◆ Given task
Print the rows below verbatim, starting at the line containing "Sort by the count column header" and ending at the line containing "tap(502, 98)".

◆ Available records
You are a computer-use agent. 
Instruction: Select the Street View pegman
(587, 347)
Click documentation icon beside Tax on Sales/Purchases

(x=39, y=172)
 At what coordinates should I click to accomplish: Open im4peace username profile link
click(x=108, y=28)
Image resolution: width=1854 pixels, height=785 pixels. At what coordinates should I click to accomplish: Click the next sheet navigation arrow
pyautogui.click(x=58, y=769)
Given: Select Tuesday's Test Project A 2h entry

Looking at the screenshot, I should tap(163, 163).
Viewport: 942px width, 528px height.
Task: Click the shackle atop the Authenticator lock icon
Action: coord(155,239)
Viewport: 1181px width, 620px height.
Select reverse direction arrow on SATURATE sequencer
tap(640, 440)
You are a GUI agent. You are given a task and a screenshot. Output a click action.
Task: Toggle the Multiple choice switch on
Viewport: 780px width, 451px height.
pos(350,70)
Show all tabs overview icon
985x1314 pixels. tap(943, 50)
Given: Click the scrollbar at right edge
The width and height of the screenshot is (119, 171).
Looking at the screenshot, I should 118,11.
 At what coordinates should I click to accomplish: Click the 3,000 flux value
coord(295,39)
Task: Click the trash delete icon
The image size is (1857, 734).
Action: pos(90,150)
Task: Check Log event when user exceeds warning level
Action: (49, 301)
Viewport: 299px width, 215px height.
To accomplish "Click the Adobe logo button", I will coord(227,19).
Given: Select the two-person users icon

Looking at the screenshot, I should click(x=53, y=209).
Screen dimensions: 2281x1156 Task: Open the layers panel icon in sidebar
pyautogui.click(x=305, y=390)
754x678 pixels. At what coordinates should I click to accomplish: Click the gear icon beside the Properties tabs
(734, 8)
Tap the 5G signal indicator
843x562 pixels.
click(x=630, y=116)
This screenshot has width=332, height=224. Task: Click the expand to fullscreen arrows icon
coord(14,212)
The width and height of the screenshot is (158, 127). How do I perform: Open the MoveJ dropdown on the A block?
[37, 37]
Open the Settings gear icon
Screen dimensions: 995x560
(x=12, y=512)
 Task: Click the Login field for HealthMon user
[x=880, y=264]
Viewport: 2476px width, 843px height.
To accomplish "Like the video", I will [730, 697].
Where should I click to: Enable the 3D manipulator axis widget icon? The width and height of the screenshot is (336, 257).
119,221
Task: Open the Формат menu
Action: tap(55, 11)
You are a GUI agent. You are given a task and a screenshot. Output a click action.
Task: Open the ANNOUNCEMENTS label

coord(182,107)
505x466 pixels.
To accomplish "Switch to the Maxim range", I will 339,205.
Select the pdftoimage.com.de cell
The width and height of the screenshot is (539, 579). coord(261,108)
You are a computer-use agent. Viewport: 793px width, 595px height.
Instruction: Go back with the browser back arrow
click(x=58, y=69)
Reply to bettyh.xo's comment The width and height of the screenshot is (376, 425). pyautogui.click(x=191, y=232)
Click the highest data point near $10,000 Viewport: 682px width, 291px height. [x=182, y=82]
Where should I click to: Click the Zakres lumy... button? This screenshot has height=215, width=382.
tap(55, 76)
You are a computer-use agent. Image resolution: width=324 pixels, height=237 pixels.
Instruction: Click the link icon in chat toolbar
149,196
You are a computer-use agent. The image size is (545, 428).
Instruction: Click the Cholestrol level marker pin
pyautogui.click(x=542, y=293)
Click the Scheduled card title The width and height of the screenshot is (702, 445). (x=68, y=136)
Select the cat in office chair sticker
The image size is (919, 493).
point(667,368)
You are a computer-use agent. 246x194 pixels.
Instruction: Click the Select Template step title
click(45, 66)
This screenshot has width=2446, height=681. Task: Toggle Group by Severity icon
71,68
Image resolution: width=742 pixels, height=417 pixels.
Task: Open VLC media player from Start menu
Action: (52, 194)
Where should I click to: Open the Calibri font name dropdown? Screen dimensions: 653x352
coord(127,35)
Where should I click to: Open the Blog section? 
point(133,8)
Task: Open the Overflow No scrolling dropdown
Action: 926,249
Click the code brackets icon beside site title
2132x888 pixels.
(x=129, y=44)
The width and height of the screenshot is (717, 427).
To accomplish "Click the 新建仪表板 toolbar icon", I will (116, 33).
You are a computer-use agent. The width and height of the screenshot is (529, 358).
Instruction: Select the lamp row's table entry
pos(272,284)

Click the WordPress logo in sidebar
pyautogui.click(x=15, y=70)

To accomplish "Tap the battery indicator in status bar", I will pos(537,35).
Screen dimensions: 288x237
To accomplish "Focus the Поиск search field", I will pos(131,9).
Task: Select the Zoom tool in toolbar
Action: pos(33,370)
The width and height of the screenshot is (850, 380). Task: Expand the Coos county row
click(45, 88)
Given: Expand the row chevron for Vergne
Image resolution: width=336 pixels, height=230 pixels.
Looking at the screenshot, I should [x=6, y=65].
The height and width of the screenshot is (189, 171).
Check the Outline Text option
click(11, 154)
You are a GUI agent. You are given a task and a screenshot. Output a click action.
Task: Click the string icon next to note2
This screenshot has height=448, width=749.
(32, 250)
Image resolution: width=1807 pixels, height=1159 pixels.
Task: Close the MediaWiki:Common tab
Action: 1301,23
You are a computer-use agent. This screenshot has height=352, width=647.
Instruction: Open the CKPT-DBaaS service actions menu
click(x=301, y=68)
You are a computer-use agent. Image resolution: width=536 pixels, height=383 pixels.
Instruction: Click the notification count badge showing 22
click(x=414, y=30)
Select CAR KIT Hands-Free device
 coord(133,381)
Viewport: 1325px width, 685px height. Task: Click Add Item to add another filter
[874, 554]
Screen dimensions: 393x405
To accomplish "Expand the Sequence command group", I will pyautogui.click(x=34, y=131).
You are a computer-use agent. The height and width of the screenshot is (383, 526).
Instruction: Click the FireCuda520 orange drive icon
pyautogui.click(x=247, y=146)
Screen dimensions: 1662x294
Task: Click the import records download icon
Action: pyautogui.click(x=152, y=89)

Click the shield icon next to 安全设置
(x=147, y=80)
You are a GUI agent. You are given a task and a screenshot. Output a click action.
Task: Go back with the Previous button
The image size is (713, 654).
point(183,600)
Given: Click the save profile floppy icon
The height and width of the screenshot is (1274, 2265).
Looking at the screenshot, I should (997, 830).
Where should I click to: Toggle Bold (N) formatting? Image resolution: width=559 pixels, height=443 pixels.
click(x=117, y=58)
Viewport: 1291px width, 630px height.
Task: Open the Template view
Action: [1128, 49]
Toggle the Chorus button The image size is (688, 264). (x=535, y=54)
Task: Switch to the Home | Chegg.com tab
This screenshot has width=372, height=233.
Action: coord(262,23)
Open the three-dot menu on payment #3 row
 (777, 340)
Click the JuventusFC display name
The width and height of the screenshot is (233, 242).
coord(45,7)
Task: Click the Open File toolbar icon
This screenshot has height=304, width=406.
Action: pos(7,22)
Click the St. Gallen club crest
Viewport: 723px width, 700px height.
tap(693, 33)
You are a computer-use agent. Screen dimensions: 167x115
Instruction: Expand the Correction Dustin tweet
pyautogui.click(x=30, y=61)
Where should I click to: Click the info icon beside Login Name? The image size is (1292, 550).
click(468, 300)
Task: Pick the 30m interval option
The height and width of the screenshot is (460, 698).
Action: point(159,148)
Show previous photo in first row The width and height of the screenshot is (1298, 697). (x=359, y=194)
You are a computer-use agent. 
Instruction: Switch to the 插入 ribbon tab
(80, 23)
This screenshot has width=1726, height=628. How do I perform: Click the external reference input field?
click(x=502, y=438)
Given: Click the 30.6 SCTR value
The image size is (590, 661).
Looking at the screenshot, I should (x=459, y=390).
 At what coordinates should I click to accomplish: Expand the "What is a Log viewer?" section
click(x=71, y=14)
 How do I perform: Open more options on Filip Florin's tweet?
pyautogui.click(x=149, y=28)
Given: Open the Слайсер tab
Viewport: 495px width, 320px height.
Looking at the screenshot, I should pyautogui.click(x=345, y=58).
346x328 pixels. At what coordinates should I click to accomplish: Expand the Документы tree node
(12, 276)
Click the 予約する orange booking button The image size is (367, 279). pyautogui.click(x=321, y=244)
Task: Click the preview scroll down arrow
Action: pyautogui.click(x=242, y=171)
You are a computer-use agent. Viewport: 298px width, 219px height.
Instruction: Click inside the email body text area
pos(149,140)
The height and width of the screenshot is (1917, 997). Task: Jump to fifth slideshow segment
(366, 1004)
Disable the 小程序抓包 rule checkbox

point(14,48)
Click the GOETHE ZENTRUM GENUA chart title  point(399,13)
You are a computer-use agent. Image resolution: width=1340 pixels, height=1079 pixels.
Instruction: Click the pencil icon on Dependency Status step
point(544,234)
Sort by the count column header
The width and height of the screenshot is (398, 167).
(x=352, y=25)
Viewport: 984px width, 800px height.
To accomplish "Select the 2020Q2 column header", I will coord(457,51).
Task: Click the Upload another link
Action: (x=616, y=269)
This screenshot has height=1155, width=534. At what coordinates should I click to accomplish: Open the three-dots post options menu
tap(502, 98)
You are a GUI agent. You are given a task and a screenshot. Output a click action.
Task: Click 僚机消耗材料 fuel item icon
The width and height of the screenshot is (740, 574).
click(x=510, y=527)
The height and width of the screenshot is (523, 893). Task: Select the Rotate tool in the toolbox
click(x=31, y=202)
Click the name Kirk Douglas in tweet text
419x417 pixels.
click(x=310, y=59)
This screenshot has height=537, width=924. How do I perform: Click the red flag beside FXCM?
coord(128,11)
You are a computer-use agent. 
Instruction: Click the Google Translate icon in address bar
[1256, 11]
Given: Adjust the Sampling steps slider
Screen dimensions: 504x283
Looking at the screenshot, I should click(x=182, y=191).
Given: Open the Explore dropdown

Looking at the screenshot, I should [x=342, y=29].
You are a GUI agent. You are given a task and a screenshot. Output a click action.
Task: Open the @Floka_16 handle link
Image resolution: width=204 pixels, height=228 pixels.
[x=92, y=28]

◆ Final answer
Sort by the count column header
The width and height of the screenshot is (398, 167).
(x=352, y=25)
Viewport: 984px width, 800px height.
To accomplish "Select the 2020Q2 column header", I will coord(457,51).
Task: Click the Upload another link
Action: (x=616, y=269)
This screenshot has height=1155, width=534. At what coordinates should I click to accomplish: Open the three-dots post options menu
tap(502, 98)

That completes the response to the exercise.